> Supplied records
*** Begin section ***
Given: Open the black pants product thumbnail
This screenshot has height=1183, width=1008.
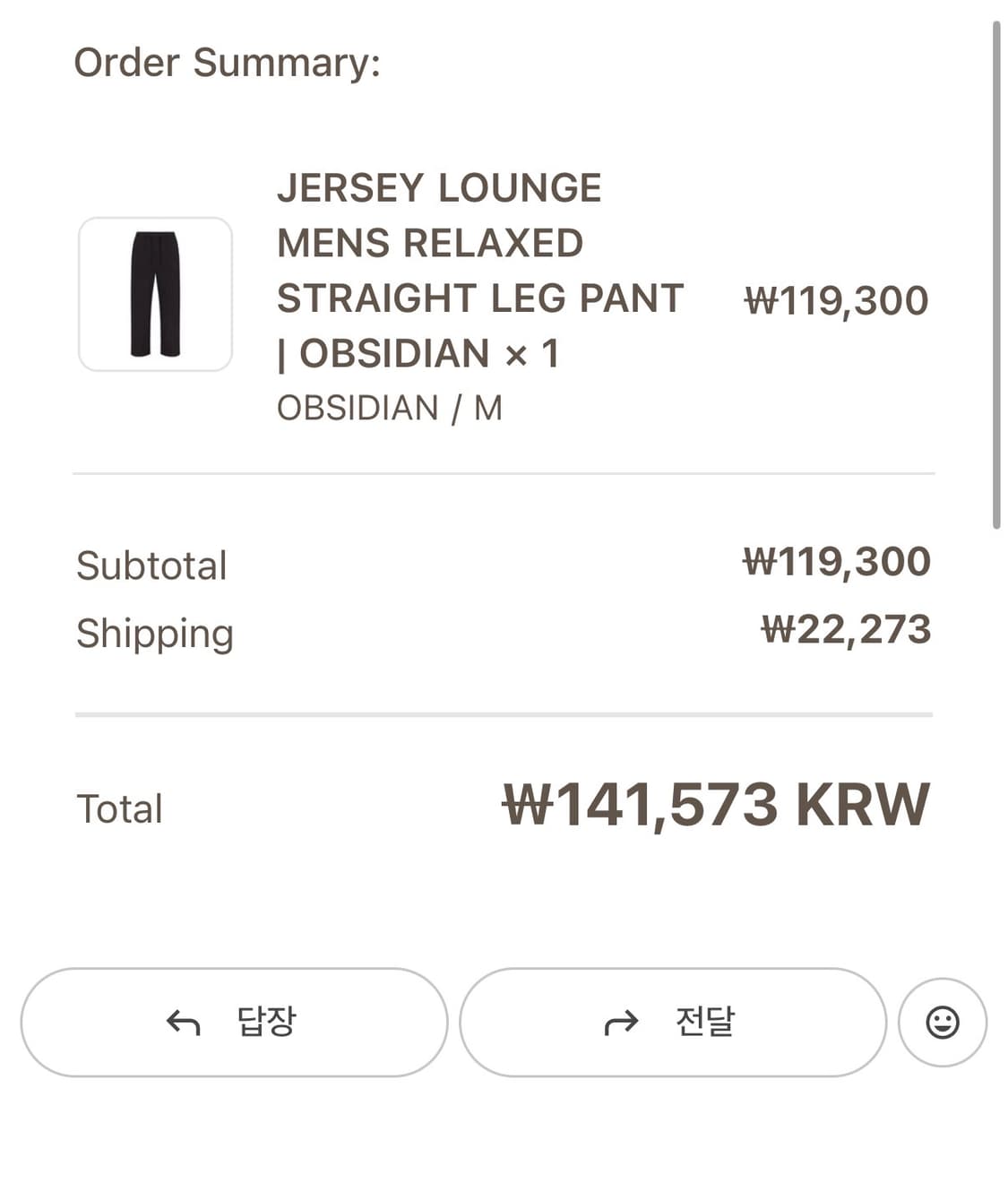Looking at the screenshot, I should coord(155,294).
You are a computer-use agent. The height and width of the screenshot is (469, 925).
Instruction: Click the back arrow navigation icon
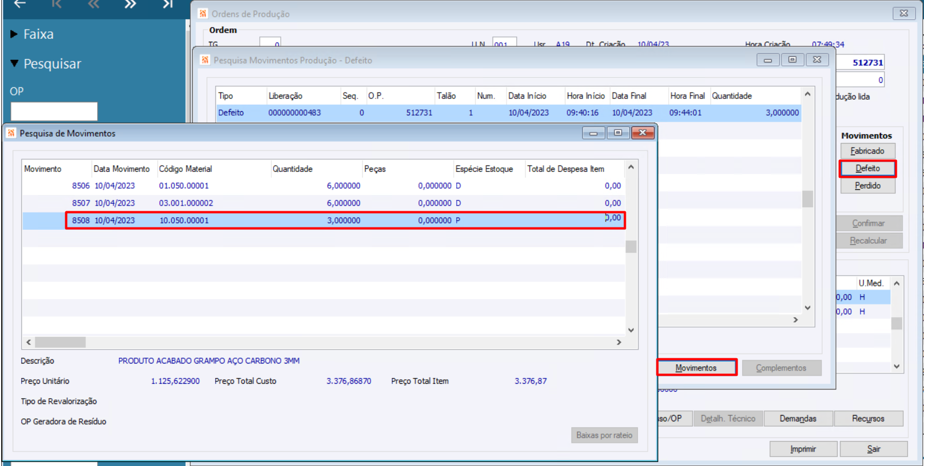point(19,4)
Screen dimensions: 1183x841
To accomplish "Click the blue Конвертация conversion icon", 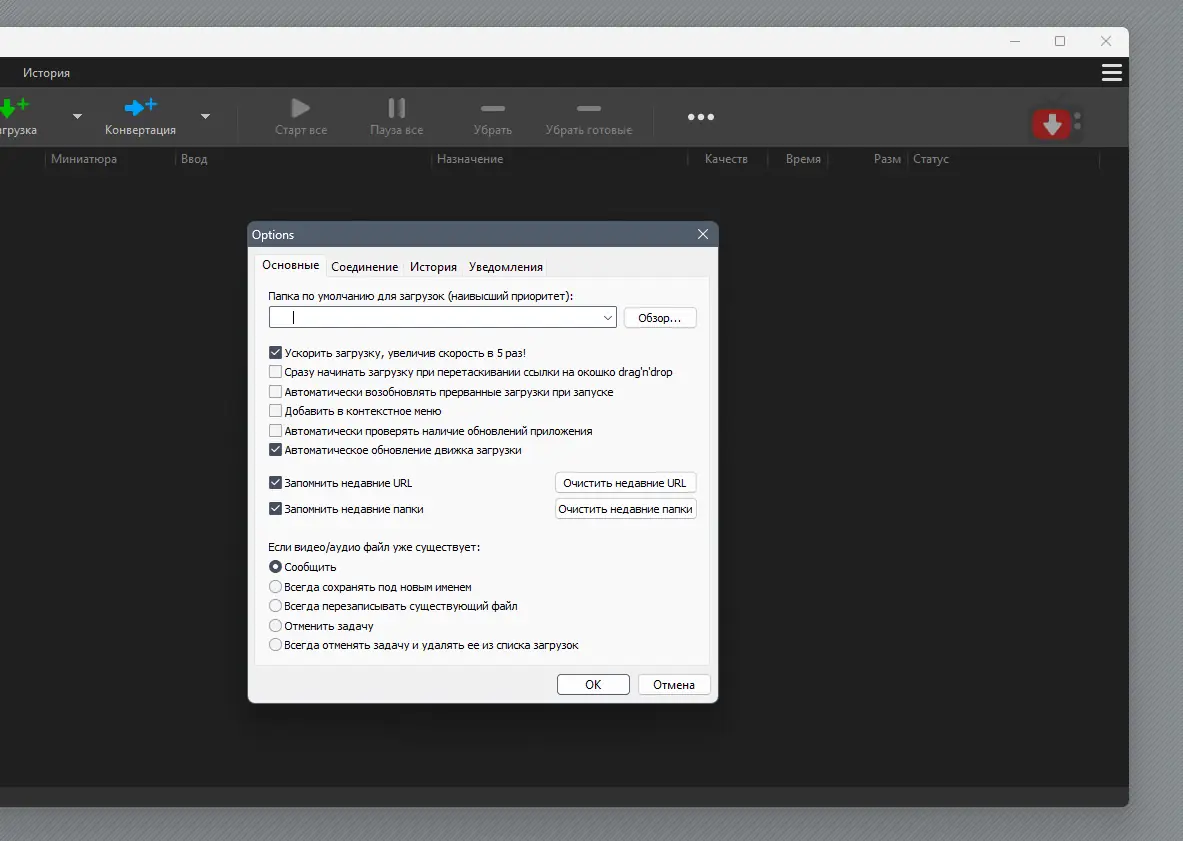I will click(x=140, y=107).
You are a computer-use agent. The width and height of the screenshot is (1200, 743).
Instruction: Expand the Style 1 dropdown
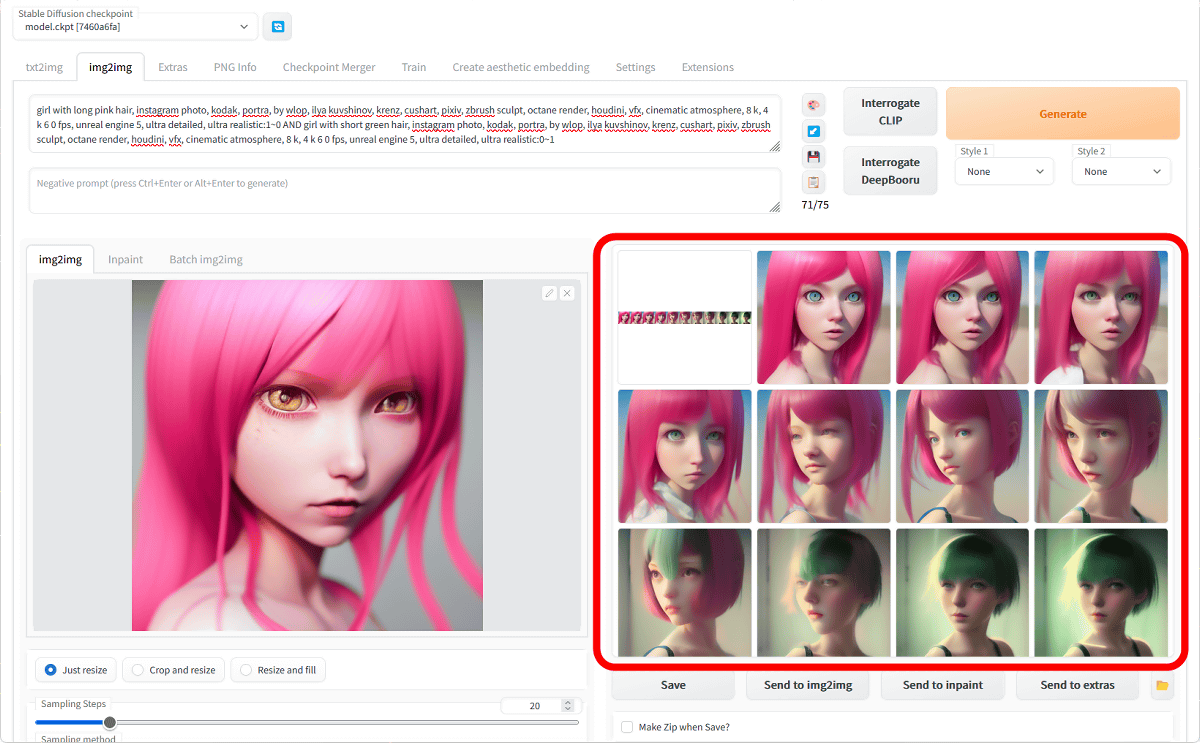[x=1003, y=172]
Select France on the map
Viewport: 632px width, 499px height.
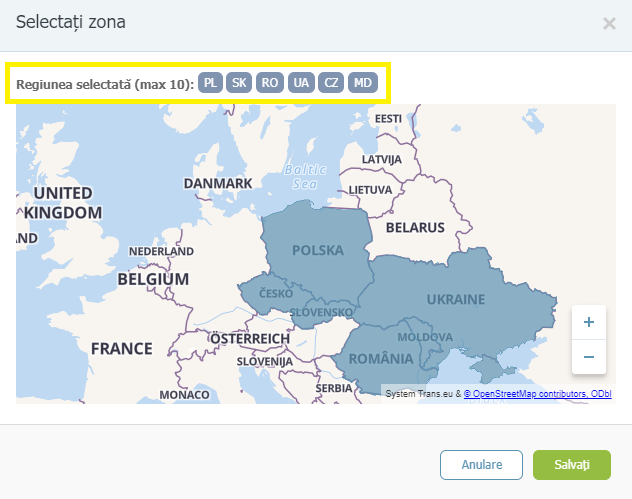click(x=121, y=349)
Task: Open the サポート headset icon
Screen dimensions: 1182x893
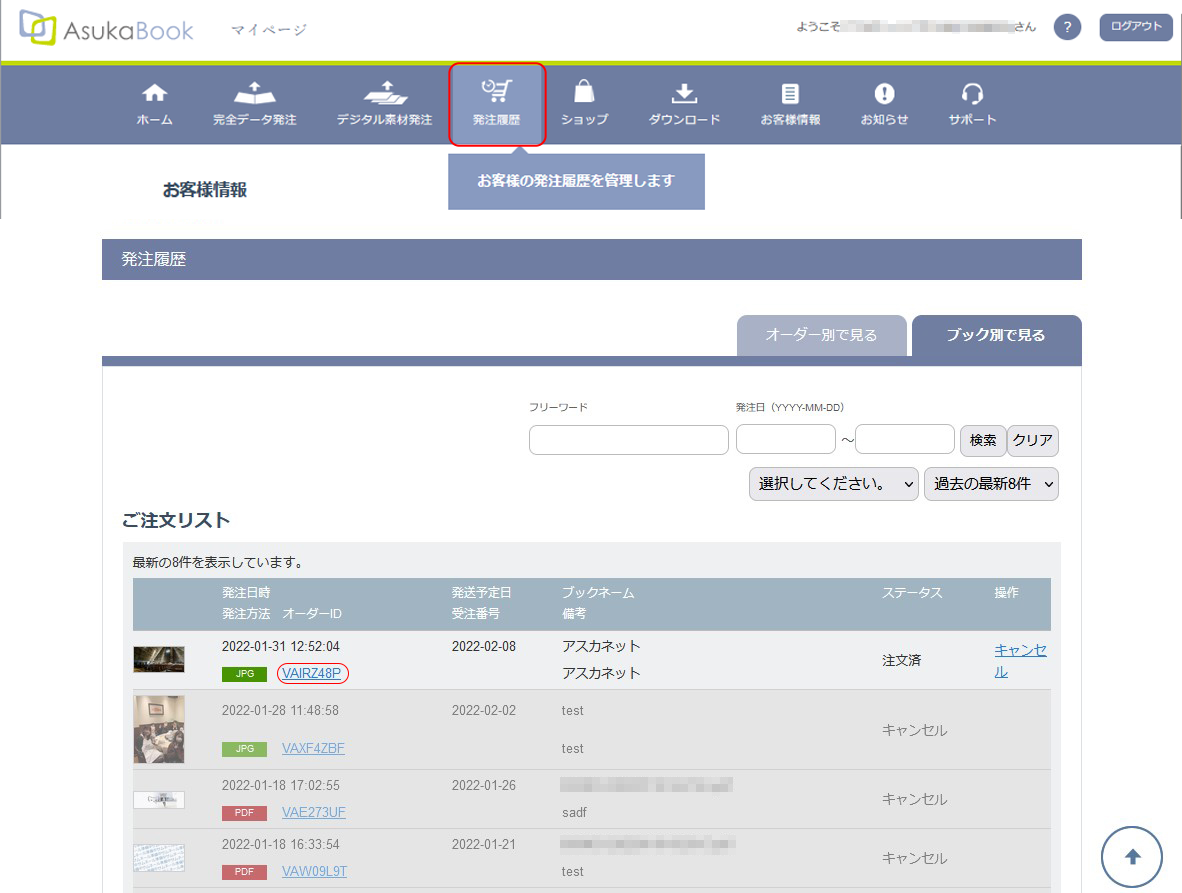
*** End section ***
> Work required
Note every line above where the string "computer" shows up, and copy those lines.

> Finished exercise
You are a computer-use agent. The height and width of the screenshot is (469, 925).
You are a computer-use agent. The width and height of the screenshot is (1200, 743).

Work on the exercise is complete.